No Capítulo 11 do livro Cultura Livre, intitulado Quimera, o autor Laurence Lessig faz uma analogia entre a quimera — no contexto da genética, em que um único indivíduo pode ter dois DNA’s diferentes após um processo raro de fusão de embriões de gêmeos no útero — e a discussão sobre o copyright, alegando que esse é um debate sem um lado certo na história, pois há argumentos válidos e justos nos dois opostos.
O autor tenta mostrar que aplicar uma política totalmente radical quanto aos direitos autorais, o que ele define como “tolerância zero”, poderia ser um retrocesso no processo de criação artística e inovação. Por exemplo, a falta de referências musicais que um artista poderia ter por não ter condições financeiras de acessar o conteúdo de uma diversidade maior de bandas diminui a sua “bagagem” ou, musicalmente falando, seu repertório cultural que serviria de inspiração para novas criações. Ao mesmo tempo, nesse capítulo, Lessig ainda não emite uma proposta para resolver a questão da radicalização, mas entende que tratar o tema aplicando medidas extremistas não é o caminho correto, fazendo também uma ressalva e crítica à “banalização total” dos direitos autorais, o que faria da internet uma “terra sem lei”, sem responsabilidades e consequências a quem faz o uso indiscriminado da criação alheia, ou seja, o outro extremo pode ser algo que também tenha um desfecho desfavorável, pois o criador pode não ter o estímulo suficiente para concretizar sua obra, já que ele não teria controle algum sobre ela em um território digital totalmente anárquico.
No início do capítulo, Lessig cita H. G. Wells ao contar parte de uma história sobre um alpinista que cai de uma ladeira e se depara com uma comunidade “cega” e que, gradativamente, seus membros o julgam por ele não ter características comuns do grupo, como, por exemplo, a audição aguçada. Eles entendem que a visão (literalmente falando) do alpinista é um devaneio, algo que me remeteu ao mito da caverna de Platão.
Contudo, não entendo porque tantas letras foram usadas no capítulo para contar parte dessa história da “sociedade cega” sem que o autor chegasse a algum argumento de fato concreto, já iniciando em seguida uma nova abordagem, falando sobre quimera, sem fazer uma interligação direta entre a história do alpinista subjugado e direitos autorais.
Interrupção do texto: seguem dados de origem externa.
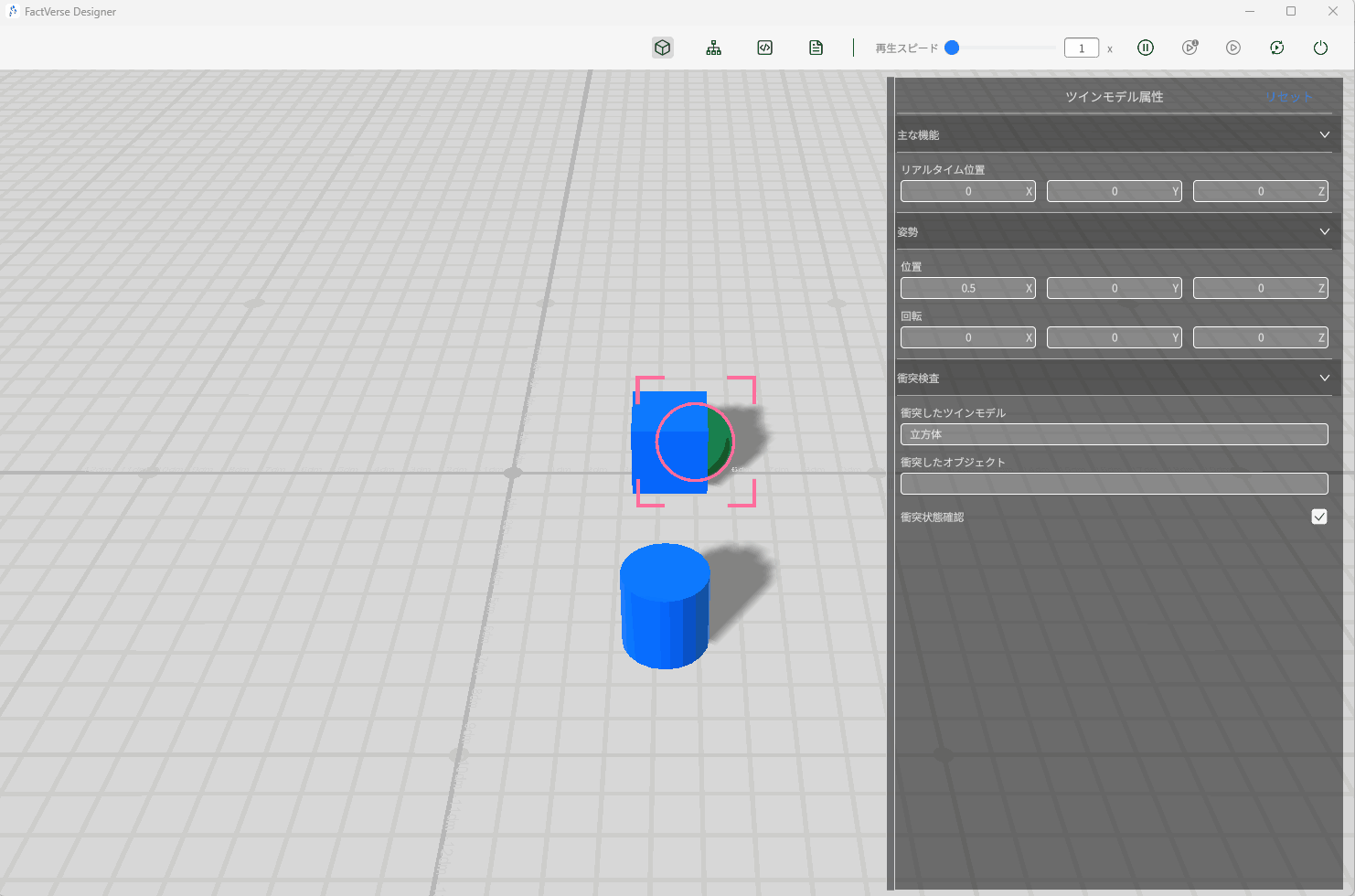Collapse the 姿勢 section
Screen dimensions: 1355x896
point(1324,232)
Foi uma abstração excessiva. Entendo que Lessig talvez quisesse argumentar que muitas vezes algo que nos parece “óbvio e cristalino” pode ser uma completa ignorância e desconhecimento para o outro, pois há muitas realidades distintas, culturalmente falando.
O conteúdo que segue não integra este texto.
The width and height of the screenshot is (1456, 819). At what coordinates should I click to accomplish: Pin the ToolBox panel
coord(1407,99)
Por fim, o autor faz um comparativo entre um “furto cultural materializado” e o que eu intitulo como “apropriação digital imprópria”, ao ilustrar a diferença alarmante das penalidades judiciais, na Califórnia, de se furtar um objeto como um CD em uma Lojas Americanas — essa com pena mais branda — e a de se reproduzir na internet uma música que não lhe pertence a milhares de pessoas, essa sim com penalidades graves — apesar de não haver objeto materializado envolvido — voltando a defender que a relação de copyright e cultura é um tema complexo demais.
Lessig defende uma política que ele considera como “razoável” de copyright e revela que apresentaria uma proposta nesse sentido ao final do livro, todavia, ele entende que governamentalmente a postura adotada é cada vez mais intransigente, concedendo-se cada vez mais aos detentores do copyright o controle cultural da nossa sociedade em prol do combate à pirataria, o que, indiretamente, acaba extinguindo ou reduzindo drasticamente as possibilidades da imersão de novas criações com a imposição de um obstáculo para o intercâmbio cultural.